The usual motivation for a cumulative logit or probit model is that there is a latent logistic or normal variable $y^*$ with mean $\mu$ and constant variance (because the absolute scale is not identified):
$$
\begin{align}
  y^* & = \mathcal{L}(\mu, \sigma) \\
  \mu & = x^\top \beta \\
  \sigma & = 1
\end{align}
$$
And the observed variable $y$ then codes into which interval $(\alpha_{j-1}, \alpha_j)$ the latent variable falls. Consequently, the cumulative probability up to category $j$ is:
$$
\begin{align}
  \mathrm{Prob}(y ~\le~ j ~|~ x)
    & = \mathrm{Prob}(y^* ~\le~ \alpha_j ~|~ x) \\
    & = \Lambda(\alpha_j - x^\top \beta).
\end{align}
$$
And although the absolute scale is not identified, it is possible identify scale differences. In the equation above one can replace
$$
\begin{align}
  \log(\sigma) & = z^\top \gamma
\end{align}
$$
where $z$ must not contain an intercept for identifiability. In your case you would have $z \in \{0, 1\}$ and consequently $\sigma_0 = 1$ and $\sigma_1 = \exp(\gamma)$. The cumulative probability would be as above for group $z = 0$. And for $z = 1$ we would have
$$
\begin{align}
  \Lambda\left(\frac{\alpha_j ~-~ x^\top \beta}{\exp(\gamma)}\right)

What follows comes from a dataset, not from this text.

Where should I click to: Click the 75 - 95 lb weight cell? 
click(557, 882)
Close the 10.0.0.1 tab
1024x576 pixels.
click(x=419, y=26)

    & = \Lambda(\alpha_j^* - x^\top \beta^*)
\end{align}
$$
Thus, this is a cumulative logit model as above but with $\alpha_j^* = \alpha_j/\exp(\gamma)$ and $\beta^* = \beta/\exp(\gamma)$.
Consequently, all slopes just differ by a multiplicative factor between the two groups: $\beta / \beta^* = \exp(\gamma)$. The same holds for the intercepts/thresholds $\alpha / \alpha^* = \exp(\gamma)$.
In R, this kind of cumulative link models can be fitted with function clm() from package ordinal. Furthermore, the glmx package provides function hetglm() that can fit GLMs with such a heteroscedastic scaling term.